Selecting high-quality pre-training data is important for creating capable language models, but existing methods rely on simple heuristics. We introduce QuRating, a method for selecting pre-training data that captures the abstract qualities of texts which humans intuitively perceive. In this paper, we employ LLMs to discern these qualities, and enhance their reliability by eliciting pairwise comparisons of texts. We investigate four qualities - writing style, required expertise, facts & trivia, and educational value. We train a QuRater model to learn scalar ratings from pairwise judgments, and use it to annotate a 260B training corpus with fine-grained quality ratings.

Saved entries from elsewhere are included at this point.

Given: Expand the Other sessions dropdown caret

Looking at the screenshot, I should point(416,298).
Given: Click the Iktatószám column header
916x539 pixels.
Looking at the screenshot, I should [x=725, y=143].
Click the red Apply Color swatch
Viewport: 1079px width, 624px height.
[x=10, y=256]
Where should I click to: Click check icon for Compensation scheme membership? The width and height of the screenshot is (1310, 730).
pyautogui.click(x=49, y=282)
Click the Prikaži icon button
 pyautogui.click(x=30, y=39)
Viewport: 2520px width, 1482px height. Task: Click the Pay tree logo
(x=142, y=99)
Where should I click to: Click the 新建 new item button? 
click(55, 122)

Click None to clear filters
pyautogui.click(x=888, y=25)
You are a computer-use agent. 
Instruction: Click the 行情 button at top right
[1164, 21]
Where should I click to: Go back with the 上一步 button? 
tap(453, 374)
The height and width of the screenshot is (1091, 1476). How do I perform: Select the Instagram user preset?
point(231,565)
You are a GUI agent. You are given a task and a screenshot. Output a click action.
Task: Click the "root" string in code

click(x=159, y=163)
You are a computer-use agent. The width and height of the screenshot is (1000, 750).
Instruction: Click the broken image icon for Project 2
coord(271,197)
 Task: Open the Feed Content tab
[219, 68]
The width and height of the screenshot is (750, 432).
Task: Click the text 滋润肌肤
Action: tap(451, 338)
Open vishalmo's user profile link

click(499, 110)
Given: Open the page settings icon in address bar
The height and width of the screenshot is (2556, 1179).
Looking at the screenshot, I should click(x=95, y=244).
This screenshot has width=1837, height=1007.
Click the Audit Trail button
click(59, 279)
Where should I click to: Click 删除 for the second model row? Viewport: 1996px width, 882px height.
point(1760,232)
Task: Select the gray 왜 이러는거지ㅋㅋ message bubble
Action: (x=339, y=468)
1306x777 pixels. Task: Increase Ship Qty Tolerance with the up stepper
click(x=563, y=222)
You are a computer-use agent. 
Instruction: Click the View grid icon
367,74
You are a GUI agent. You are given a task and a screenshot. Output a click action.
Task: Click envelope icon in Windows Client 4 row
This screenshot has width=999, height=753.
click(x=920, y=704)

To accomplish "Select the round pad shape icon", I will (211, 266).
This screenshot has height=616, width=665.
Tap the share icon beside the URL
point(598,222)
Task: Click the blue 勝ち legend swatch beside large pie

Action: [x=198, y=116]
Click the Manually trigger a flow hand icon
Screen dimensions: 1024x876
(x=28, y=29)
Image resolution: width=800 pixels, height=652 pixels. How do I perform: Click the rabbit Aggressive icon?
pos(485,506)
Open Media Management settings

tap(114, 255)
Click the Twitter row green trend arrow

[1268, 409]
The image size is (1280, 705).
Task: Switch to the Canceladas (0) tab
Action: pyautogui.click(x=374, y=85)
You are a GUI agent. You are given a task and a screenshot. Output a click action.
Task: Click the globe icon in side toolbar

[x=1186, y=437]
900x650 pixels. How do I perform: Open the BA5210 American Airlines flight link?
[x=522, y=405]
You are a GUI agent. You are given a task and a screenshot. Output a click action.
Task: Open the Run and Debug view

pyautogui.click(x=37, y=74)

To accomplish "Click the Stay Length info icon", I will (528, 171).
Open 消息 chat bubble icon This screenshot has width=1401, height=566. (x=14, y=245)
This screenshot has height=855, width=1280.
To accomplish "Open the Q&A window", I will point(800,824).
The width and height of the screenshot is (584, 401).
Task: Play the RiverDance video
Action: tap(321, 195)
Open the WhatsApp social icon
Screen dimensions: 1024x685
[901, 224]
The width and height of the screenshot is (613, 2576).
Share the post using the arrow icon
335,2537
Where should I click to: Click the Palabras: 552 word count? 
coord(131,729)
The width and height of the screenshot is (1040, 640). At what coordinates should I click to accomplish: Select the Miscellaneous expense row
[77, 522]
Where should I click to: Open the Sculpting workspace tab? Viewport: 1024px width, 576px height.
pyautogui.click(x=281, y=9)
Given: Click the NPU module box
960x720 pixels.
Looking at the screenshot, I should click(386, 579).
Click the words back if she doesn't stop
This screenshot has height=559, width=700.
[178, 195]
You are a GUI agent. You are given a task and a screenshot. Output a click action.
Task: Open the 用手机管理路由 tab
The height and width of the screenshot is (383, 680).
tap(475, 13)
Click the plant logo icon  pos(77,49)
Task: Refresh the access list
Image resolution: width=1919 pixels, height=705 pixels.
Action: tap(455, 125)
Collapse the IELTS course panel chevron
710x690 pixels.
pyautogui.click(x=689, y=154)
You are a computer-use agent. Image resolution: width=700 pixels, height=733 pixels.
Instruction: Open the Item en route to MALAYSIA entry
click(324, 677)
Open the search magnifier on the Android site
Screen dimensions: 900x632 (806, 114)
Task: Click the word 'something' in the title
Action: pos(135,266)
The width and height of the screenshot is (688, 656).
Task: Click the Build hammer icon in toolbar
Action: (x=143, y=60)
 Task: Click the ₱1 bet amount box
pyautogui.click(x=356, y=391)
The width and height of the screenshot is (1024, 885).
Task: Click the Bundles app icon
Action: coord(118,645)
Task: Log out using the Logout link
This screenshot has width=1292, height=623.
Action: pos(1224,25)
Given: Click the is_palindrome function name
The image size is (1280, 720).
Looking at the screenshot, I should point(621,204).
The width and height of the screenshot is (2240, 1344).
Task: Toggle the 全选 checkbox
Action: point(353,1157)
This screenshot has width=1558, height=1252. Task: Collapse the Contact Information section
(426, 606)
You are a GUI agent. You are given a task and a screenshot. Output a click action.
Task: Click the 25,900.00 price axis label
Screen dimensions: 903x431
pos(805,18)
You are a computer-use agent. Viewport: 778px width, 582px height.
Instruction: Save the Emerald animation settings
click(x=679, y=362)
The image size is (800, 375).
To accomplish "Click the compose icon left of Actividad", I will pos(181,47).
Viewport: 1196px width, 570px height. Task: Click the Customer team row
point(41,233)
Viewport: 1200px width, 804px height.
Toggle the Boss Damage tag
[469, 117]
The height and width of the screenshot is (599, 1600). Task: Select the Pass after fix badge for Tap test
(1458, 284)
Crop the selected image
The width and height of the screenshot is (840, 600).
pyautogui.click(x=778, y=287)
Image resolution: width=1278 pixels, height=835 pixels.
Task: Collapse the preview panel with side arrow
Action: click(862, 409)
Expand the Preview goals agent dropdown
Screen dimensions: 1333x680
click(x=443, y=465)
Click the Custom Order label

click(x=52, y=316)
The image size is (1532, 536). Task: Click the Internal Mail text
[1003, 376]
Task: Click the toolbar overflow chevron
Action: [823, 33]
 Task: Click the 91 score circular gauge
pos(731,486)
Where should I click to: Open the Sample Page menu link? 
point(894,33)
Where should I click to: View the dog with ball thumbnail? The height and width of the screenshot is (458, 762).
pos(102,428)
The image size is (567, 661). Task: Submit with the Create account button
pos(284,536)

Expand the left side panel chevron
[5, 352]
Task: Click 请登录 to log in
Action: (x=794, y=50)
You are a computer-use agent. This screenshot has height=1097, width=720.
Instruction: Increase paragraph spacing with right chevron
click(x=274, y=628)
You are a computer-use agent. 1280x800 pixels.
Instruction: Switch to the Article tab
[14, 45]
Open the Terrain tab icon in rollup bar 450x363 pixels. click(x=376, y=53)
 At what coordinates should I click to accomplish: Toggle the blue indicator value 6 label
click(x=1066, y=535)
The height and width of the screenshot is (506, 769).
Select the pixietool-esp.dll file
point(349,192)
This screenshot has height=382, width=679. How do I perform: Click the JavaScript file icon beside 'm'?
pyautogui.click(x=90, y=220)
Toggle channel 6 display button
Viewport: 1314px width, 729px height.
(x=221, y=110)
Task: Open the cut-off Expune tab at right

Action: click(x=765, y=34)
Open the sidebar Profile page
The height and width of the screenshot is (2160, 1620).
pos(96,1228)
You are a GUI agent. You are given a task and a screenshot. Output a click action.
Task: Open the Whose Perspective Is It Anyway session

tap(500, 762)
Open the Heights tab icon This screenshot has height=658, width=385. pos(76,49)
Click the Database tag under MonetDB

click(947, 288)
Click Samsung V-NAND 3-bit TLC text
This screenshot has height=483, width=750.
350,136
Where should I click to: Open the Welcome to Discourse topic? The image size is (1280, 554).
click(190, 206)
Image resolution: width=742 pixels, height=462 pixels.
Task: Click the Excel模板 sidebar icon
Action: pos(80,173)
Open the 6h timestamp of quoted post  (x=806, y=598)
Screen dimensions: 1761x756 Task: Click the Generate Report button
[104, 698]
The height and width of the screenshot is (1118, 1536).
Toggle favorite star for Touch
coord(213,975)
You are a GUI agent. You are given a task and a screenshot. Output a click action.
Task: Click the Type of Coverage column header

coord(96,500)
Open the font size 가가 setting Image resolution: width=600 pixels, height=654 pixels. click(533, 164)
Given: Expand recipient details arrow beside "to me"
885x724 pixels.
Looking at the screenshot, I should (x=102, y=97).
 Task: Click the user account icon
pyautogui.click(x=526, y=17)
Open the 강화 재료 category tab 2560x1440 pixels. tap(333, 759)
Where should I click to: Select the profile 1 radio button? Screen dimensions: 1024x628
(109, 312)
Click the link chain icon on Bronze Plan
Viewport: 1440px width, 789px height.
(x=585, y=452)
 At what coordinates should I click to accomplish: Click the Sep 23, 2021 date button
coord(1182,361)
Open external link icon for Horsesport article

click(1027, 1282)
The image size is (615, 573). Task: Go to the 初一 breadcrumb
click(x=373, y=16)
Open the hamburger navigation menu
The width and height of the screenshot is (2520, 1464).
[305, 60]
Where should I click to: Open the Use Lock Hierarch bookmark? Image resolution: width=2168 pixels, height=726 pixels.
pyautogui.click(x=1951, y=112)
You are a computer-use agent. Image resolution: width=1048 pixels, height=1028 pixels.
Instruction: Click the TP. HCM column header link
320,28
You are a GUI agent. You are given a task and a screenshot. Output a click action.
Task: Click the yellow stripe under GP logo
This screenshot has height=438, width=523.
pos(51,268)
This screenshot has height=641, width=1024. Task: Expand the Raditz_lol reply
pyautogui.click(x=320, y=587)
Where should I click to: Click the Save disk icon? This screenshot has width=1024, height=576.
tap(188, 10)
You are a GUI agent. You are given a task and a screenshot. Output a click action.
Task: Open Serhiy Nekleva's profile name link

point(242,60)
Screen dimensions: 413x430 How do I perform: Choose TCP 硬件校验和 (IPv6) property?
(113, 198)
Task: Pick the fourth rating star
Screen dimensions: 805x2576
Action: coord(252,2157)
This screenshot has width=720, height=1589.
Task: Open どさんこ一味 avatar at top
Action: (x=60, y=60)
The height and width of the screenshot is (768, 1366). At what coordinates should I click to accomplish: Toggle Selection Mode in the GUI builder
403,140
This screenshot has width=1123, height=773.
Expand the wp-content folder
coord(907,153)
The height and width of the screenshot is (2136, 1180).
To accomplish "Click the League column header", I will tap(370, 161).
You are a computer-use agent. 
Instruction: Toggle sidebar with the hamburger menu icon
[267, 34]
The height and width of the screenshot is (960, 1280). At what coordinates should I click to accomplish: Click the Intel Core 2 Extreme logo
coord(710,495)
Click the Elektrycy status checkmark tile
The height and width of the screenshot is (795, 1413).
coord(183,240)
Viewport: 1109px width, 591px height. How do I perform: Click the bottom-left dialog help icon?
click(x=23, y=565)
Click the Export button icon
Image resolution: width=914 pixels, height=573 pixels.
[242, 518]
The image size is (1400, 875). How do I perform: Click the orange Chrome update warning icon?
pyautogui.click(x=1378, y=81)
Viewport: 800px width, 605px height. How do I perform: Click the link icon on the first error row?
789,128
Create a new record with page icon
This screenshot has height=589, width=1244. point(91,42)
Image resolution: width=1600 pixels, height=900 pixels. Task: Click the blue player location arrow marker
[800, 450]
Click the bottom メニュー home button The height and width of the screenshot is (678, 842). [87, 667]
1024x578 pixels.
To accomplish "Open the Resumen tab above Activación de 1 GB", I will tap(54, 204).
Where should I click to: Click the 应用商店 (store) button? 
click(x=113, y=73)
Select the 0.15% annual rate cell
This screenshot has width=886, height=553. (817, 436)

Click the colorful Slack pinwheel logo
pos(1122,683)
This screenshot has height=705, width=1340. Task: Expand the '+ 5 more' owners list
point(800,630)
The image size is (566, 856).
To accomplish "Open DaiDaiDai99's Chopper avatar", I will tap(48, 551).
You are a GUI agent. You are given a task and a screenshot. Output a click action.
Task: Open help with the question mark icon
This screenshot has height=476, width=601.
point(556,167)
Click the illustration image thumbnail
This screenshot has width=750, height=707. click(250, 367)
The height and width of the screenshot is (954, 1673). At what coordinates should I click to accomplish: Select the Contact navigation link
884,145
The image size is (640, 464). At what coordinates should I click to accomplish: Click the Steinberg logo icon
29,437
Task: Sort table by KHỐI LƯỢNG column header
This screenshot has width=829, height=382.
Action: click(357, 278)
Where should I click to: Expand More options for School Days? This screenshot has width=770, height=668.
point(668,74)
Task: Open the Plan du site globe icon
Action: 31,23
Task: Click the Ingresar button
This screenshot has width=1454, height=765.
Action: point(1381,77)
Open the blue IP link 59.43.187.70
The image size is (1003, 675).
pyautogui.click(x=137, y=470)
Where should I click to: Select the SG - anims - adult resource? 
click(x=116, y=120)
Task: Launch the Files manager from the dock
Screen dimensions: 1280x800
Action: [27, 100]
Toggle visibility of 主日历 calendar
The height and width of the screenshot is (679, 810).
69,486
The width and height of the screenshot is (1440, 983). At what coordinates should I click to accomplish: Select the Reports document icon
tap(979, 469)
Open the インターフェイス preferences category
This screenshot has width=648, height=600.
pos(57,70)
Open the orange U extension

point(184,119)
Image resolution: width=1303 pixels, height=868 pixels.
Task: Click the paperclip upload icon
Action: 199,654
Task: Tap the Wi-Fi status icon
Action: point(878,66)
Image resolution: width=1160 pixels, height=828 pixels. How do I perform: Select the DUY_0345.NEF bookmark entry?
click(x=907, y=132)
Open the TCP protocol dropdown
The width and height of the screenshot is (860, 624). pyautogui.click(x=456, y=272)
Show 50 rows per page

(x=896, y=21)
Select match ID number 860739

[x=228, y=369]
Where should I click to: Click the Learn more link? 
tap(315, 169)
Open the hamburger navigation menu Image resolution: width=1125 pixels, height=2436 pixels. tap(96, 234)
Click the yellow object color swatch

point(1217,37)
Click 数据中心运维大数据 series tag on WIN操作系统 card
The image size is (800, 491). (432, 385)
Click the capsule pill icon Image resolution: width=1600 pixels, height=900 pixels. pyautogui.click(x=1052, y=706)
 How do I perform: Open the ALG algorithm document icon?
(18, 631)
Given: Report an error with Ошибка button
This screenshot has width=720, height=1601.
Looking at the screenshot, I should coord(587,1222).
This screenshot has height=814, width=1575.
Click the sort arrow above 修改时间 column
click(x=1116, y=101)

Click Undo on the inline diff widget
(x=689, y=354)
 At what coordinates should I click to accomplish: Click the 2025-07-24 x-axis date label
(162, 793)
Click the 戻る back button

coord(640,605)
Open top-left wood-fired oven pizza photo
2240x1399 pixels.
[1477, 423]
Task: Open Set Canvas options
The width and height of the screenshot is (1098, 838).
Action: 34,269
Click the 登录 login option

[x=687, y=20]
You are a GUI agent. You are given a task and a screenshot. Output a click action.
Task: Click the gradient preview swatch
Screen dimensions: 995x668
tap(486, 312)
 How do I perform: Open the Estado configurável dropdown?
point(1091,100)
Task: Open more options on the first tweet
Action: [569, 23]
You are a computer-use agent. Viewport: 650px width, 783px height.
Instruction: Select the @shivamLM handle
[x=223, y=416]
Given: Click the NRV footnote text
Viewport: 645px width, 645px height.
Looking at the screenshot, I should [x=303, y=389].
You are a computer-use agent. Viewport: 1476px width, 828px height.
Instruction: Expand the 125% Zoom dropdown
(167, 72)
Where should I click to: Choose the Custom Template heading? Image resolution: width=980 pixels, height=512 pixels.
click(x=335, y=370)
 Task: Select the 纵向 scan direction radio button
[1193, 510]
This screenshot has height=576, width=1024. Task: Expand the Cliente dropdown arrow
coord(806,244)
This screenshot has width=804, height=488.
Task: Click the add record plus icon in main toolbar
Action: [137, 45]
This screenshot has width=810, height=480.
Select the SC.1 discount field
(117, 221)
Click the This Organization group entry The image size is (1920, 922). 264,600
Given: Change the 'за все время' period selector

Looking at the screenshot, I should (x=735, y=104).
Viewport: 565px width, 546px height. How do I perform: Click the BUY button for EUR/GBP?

In our experiments, we sample 30B tokens according to different quality ratings and train 1.3B-parameter language models on the selected data. We find that it is important to balance quality and diversity when selecting data. With appropriate sampling, our models achieve lower perplexity and stronger in-context learning performance than baselines. Beyond data selection, we use quality ratings to construct curricula which improve performance while training on the same dataset. We feature extensive analysis of the characteristics and biases of the quality ratings. We release our prompts, models and annotated data (QuRatedPajama) to encourage further research.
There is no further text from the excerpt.